Before the museum opened, she worked as administrative assistant for all of Old School Square, the original name for the Delray Beach Center for the Arts.
“Everything I do on a daily basis feeds my soul,” says Adams from her office at the Cornell Museum, which she was expected to leave at the end of April for her retirement.
She enjoys discovering unknown talents, working with her “priceless” volunteers, and keeping her office door open for visits from the community.
“The fun part of this job is the people you meet and the experiences you have,” Adams says. “Every day you wake up and it’s an adventure.”
And there’s the excitement of creating new exhibits and showcasing them in the Cornell Museum, a restored and renovated 1913 Delray elementary schoolhouse with rare Dade County pine floors and tall windows.
“Every time you get an exhibit, it’s like Christmas morning,” Adams says.
Under Adams’ guidance, the Cornell Museum has hosted a wide range of art and American cultural exhibits over the years.

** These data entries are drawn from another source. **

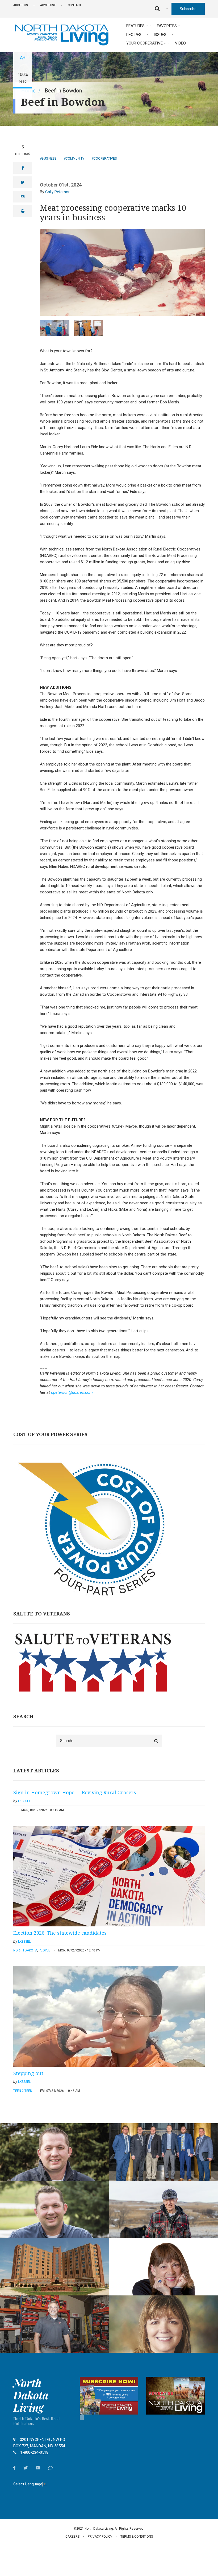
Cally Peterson (57, 191)
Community (75, 158)
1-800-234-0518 (34, 2452)
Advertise (48, 5)
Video (180, 43)
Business (49, 158)
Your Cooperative (144, 43)
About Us (20, 5)
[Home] (61, 34)
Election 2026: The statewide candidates (60, 1933)
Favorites (167, 25)
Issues (160, 34)
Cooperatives (105, 158)
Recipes (133, 34)
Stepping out (28, 2073)
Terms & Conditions (136, 2536)
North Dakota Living (30, 2395)
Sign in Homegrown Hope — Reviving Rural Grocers (74, 1792)
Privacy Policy (100, 2536)
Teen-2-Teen (22, 2091)
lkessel (24, 1801)
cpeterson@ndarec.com (72, 1392)
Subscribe (188, 9)
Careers (72, 2536)
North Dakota (25, 1950)
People (44, 1950)
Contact (74, 5)
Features (135, 25)
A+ (23, 57)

“We’re a pretty eclectic museum. And we pretty much can do everything. And we have,” Adams notes. “Just about anything that comes across that would interest the public.”
From teddy bears to Barbie dolls to pirates; from military miniatures to wood carvings of birds; from art showcasing local Delray and Florida history to the museum’s first national juried exhibition, featuring glass, jewelry, oils, photography, sculpture and watercolors from artists from across the United States — the Cornell Museum has spotlighted it all.

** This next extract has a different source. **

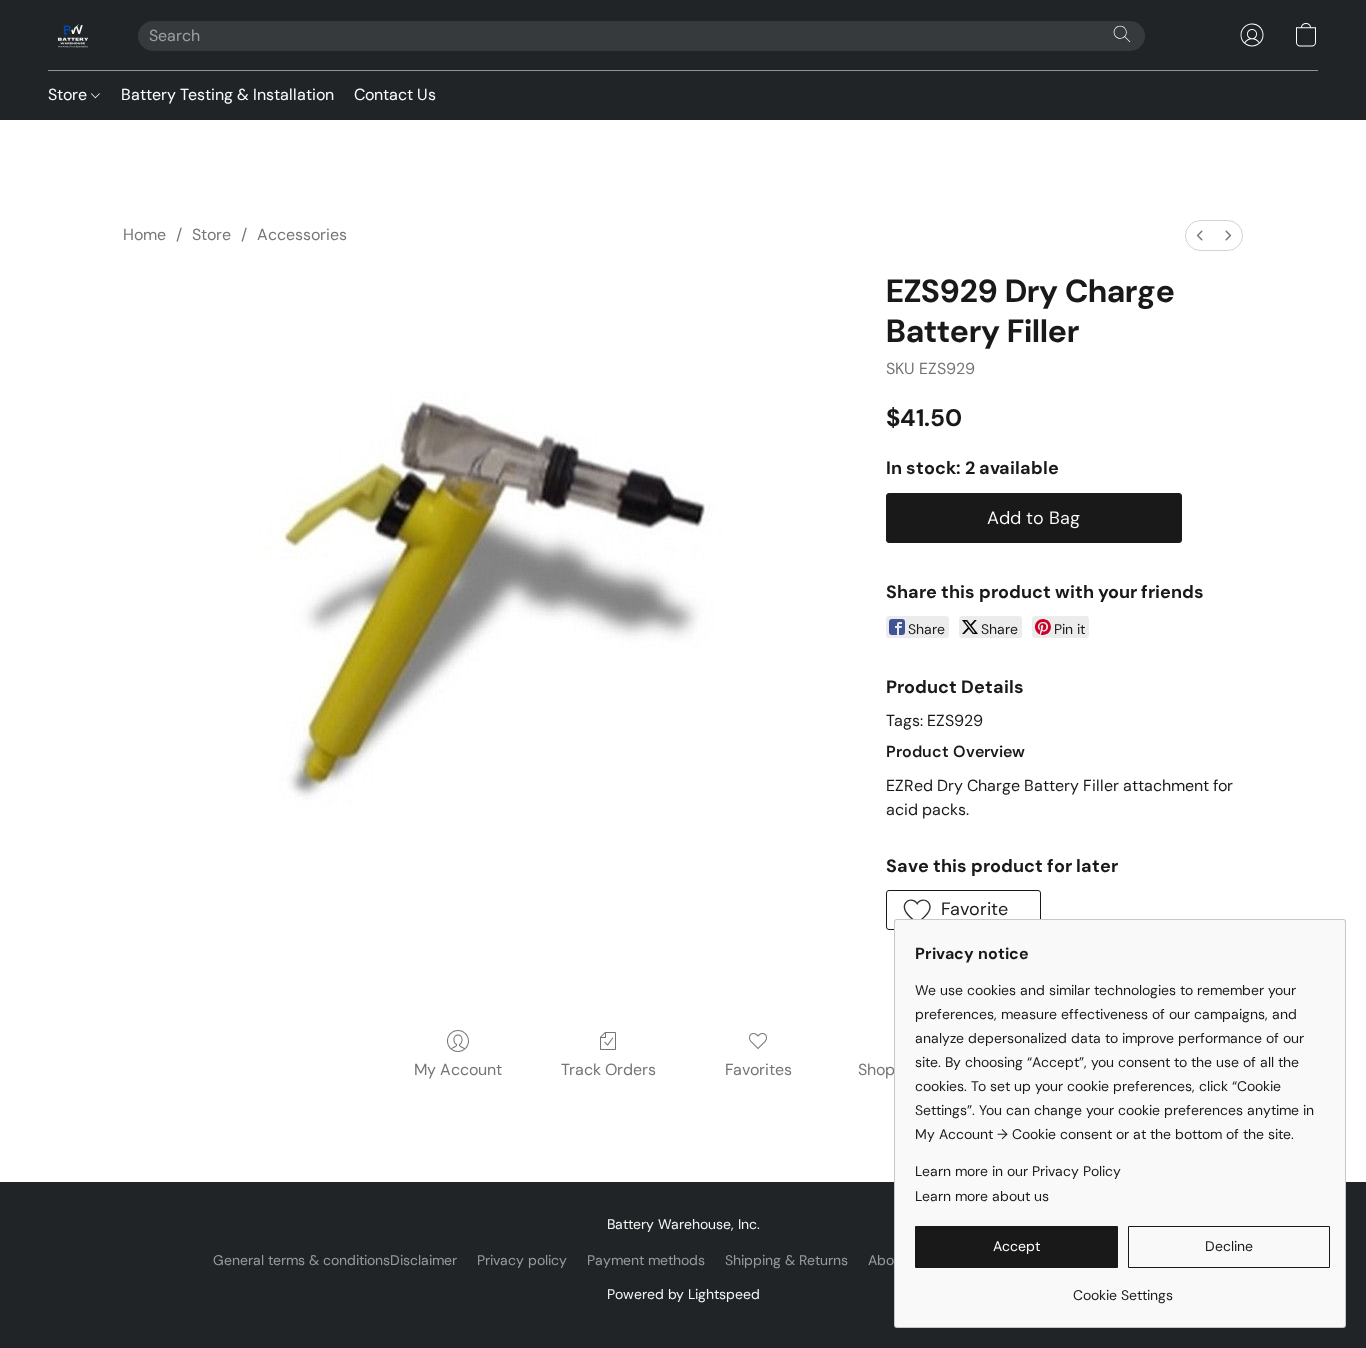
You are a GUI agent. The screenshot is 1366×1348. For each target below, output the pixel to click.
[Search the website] (1122, 34)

Adams got the idea for what became her favorite exhibit watching a George Carlin comedy bit about people’s stuff. Inspired, she invited the community to “bring us your stuff.”
And they brought it. Betty Boop dolls, Victorian jam jars, stamps, purses, hats: All kinds of cherished items from people’s homes were contributed. Soon there were memory walls for the 1940s, ’50s and ’60s. But Adams still needed a star, a standout to make the exhibition complete. Into her office walked artist Jay DePalma, who creates gorgeous, graphite drawings of the glamour girls of the ’40s, ’50s and ’60s.
“The same day, he brought them in,” Adams remembers.
“I can’t tell you how I do a show. It just sort of falls into place.”
Joe Gillie, president of the Delray Beach Center for the Arts, says it is Adams’ own creativity that brings together the exhibits. Adams knows how to find works of art and she knows how to work with the community.
“For us, Gloria has been the consummate professional. She has been able to transform this museum into something the community really cares about,” Gillie says. “And she’s been able to do it on a shoestring budget and that’s amazing.”
Adams has the Cornell Museum booked until February 2015 with shows including a paper as art exhibit and a “red, white and beautiful” quilting exhibit from Gold Coast Quilters.
After 25 years focused on creating exhibitions of other people’s art, Adams, a watercolor artist, will be picking up her paintbrush this summer.
“I’ll probably start painting again. Volunteer somewhere. Spend the summer with my grandchildren,” Adams says.
Will she still contribute to the Delray Beach Center for Arts?
“Oh yeah! It’s in my blood. Morning, noon and night for 25 years! How could I not? I’ll be around.”